Thursday, November 15, 2007

before the snow, fiercely

We came by this place in the Adirondack night. The moon had been with us in plattesburgh and now as we overshot lake placid into Elizabethtown for groceries, and kept on wrongly, to find ourselves bookended by low cliffs like the craggy beards of so many miners.
My pal tapped the dome light and the moon made an irish exit.
We were lost. Retreated backwards until we found 73, wound south. Noshed on turkey sandwiches over-mapled in syrup until we came through Keene, past the Olympic high jump training facility, steel girders and concrete pillars naked without snow.
He read the map and made the car dark again and told me it was at the peak, our turnoff.
That place came and went, no turnoff in sight. The rain came and went, like flour tossed before the kneading of bread.
But we came about this place, through the trees, over the one-lane bridge housed with aluminum that roared under new rain, past the lodge. There was a notice posted warning of bears, of illegality of alcohol in camp, and of a temporary closure, though payment in the morning was accepted. Cash or credit.

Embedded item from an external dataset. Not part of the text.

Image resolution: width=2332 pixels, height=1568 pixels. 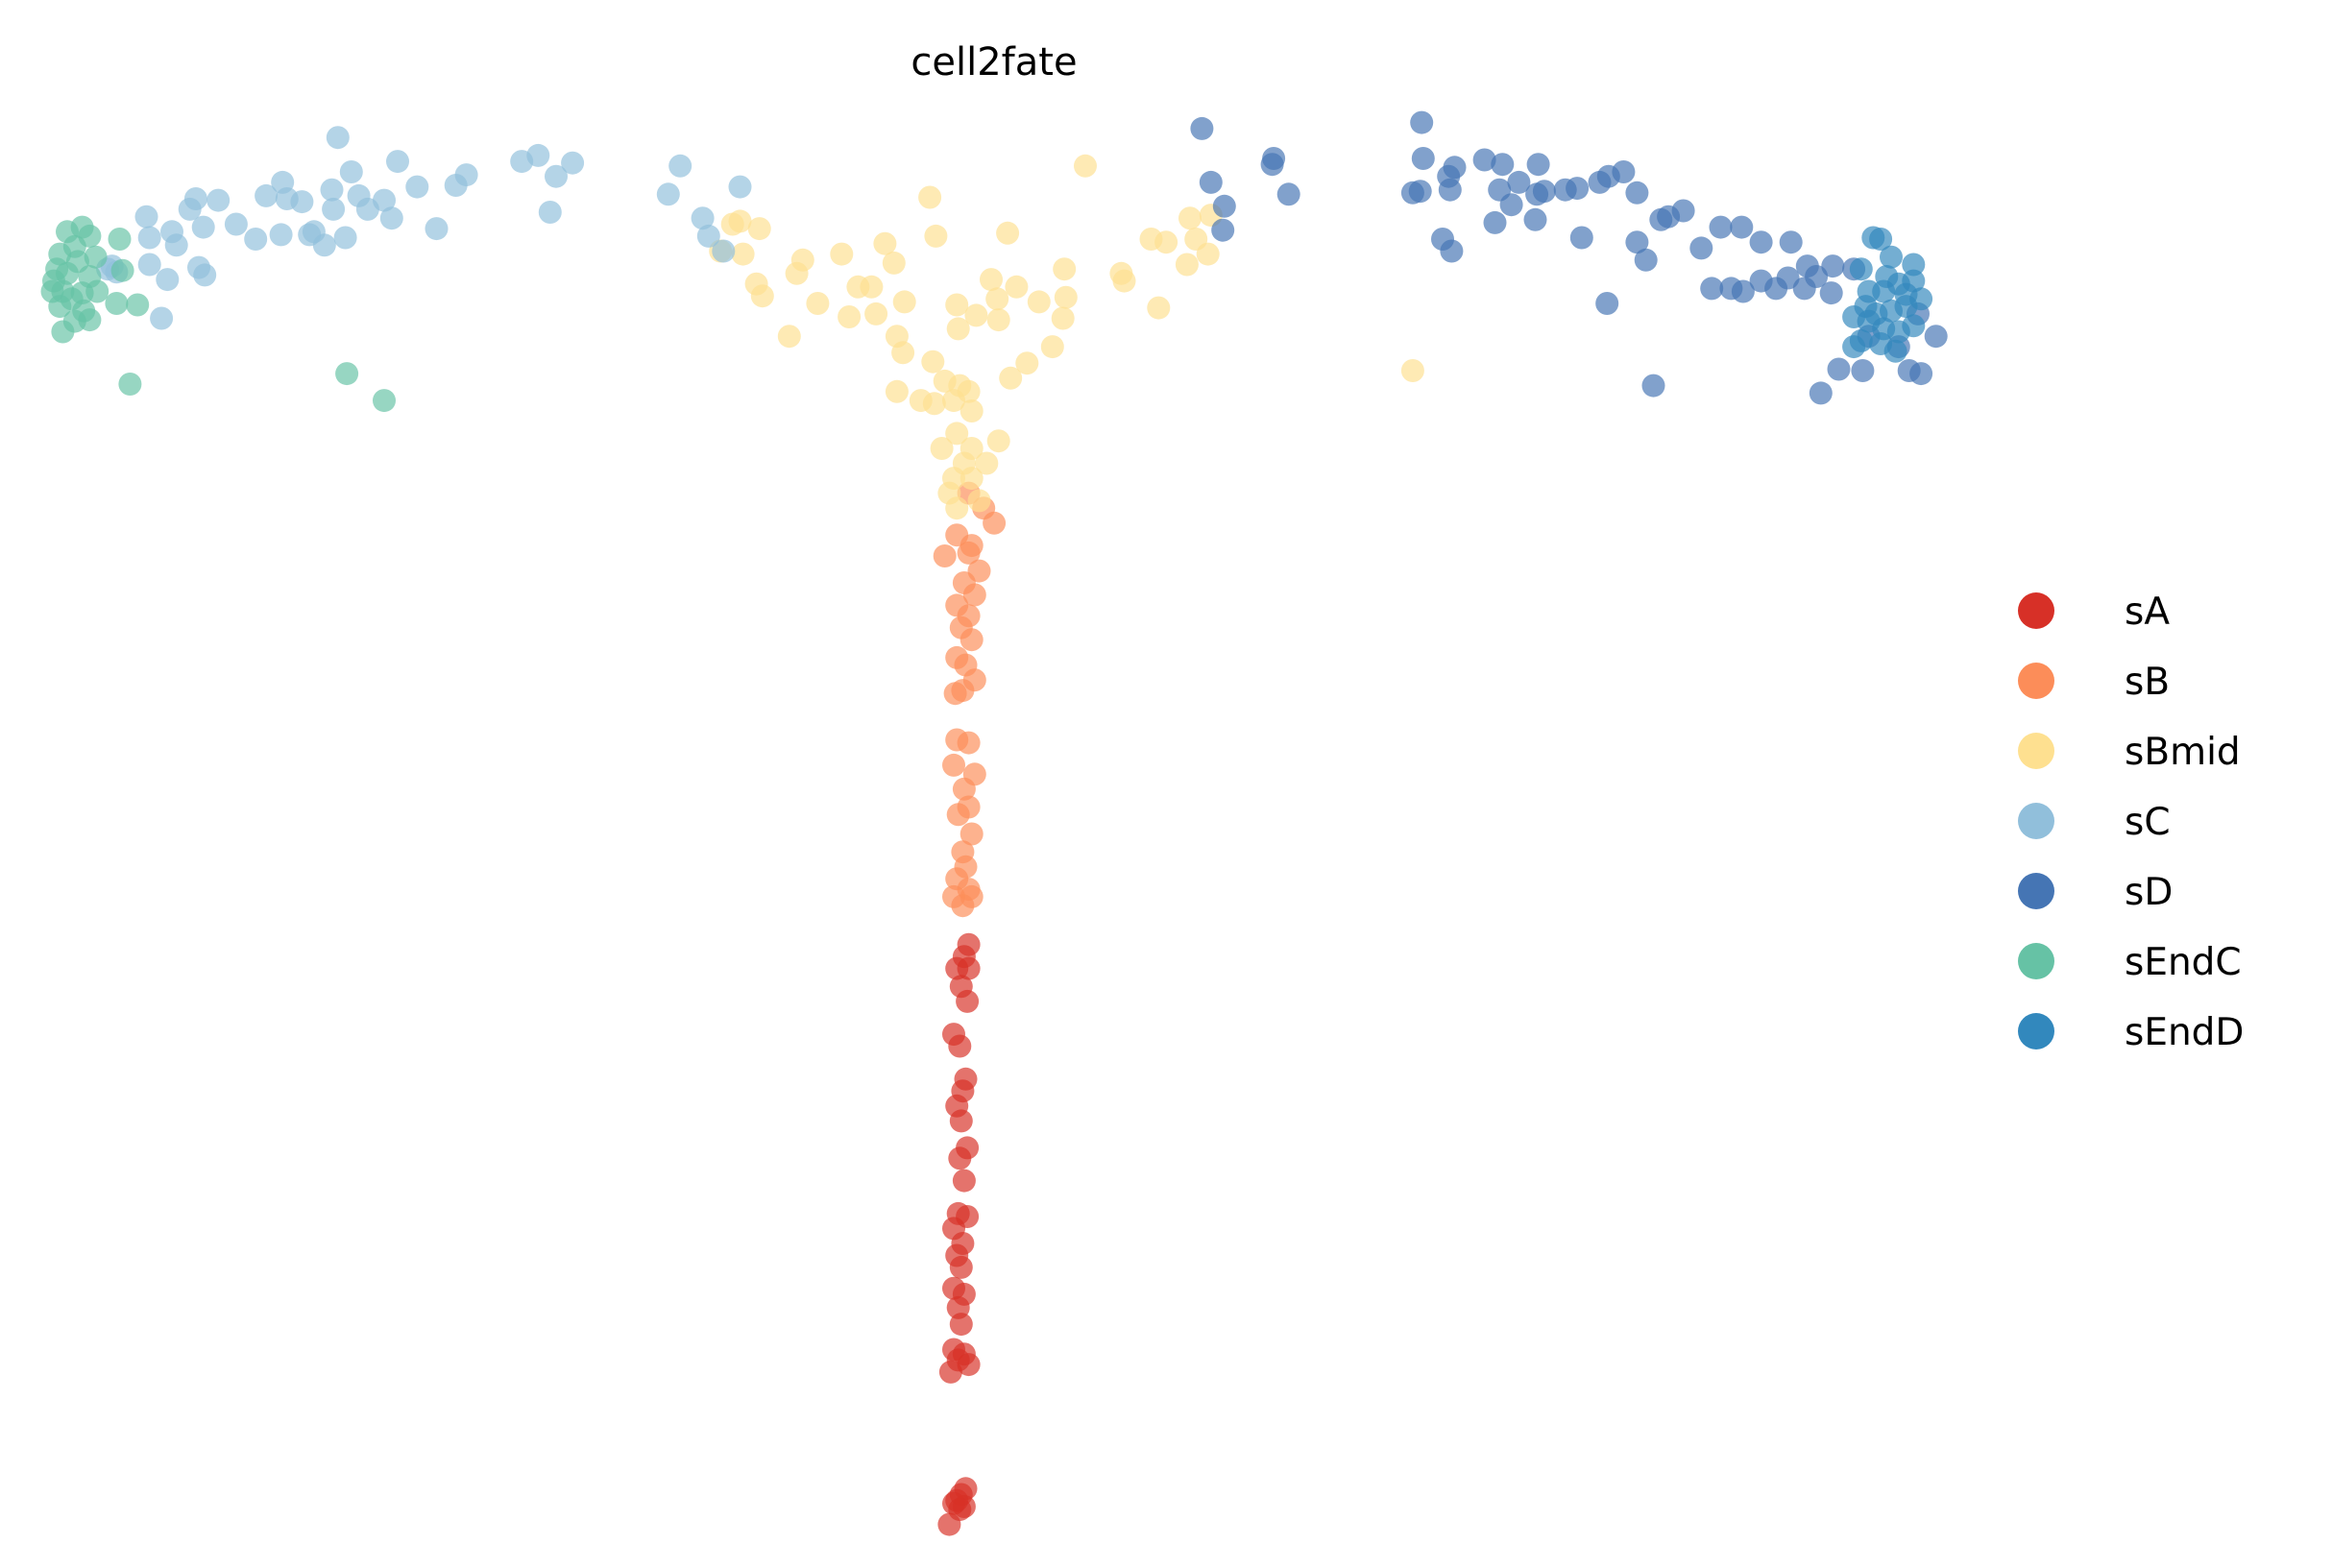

The lean-to was three walls, a floor, pitched roof; it faced the firepit, a dense thicket of alders and by the heavy stroke of wind come through them, we werent far from the cliffs we'd seen from our lost highway.
The rain came harder as we tossed our bedding into a heap on the floor of the structure, and I built a fire. I stood over it, held out the folds of my jacket that my back might bear the brunt of the rain, and the flames might catch.
They did.
I finished my beer, felt the burn in my throat. Lifted the lid of another and drank that, too.
My friend feared for bears. He bit his lip and pulled a sheepskin around his ears. Asked, could they smell the beer in our bottles? I wagged my finger and told him he'd better finish it, then. He kept his back to the wall, tucked under a mound of blankets, away from the fire.
We put our bottles face-down in the pit with the coals and the burning logs and the last drops hissed out and it was dry. Under gust of wind and flog of rain, those bottles would shatter in the night.
But we would not clean the shards for many hours, when we woke under breath of light snow, destined for cheap coffee with the taste of burnt olives and snake shit and we would cook our soup by the river on that bluff where the wind spread our fire in the trees and but for the heaving gift of snow might have cooked a cavern in those adirondacks on that morning on the first day of november.